Businesses fail to realize that they can plan for external changes and safeguard their hard work. Their management teams have the ability to influence the external elements if they can predict their occurrence. Such foresight allows the executive team to influence the elements through the use of promotion, persuasion, buyer education, accelerated product development, process improvements or elimination, unit growth plans, new markets, and adjusted sales practices. 

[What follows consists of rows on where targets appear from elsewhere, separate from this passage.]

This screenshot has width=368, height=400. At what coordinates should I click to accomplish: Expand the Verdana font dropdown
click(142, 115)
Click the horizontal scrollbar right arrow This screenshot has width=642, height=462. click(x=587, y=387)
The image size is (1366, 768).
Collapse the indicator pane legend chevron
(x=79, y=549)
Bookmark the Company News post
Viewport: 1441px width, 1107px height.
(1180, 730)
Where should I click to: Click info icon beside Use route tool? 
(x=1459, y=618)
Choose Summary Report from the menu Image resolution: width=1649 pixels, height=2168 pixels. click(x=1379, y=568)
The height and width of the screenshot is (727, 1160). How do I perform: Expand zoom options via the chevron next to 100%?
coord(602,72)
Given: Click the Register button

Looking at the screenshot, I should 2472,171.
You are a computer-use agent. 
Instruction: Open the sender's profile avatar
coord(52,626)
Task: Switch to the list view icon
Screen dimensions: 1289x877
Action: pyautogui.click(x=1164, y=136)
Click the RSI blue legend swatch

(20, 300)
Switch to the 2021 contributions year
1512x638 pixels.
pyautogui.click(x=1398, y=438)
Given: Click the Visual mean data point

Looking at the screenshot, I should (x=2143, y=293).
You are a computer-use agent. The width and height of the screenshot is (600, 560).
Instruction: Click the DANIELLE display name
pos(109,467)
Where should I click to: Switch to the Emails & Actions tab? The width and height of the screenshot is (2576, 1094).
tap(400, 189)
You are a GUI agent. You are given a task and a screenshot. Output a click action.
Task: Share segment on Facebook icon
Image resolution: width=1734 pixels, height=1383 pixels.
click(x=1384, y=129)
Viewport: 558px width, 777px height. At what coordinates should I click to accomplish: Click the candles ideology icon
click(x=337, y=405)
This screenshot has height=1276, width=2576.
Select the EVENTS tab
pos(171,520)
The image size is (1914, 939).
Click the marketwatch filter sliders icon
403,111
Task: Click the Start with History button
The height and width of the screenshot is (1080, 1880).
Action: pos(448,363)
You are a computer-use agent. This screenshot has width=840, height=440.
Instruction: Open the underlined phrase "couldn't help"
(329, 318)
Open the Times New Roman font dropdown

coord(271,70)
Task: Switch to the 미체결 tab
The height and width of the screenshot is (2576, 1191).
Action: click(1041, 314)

Adaptation to the change is the result. For example, construction companies that build prefabricated residences have known for years about the external changes affecting the prefab sector of the home building industry. They have been affected by  cultural/social and legal/political changes for the last several decades. In response, they developed new products, such as modular multifamily housing, to offset their declining mobile home product sales. They invested in additional research to determine the number of potential single-family and multifamily buyers who preferred the cost savings that their construction process generates. They invested in new manufacturing capabilities, which would use material specifications offering a competitive advantage. These companies understood the early warning signals of the external elements and acted to offset them through:

  1. promotion and persuasion to keep their customers,
  2. additional market research about market size and buyer profiles,
  3. buyer education based on research findings,
  4. product improvements, and
  5. product elimination.

These tools allowed this segment  of the building industry to adapt to changes in the market. What are you doing in your business to a.) study the external environment, b.) adapt to the changes, and c.) position yourself in the eyes of prospects and existing customers to become more competitive? You can influence your own outcome!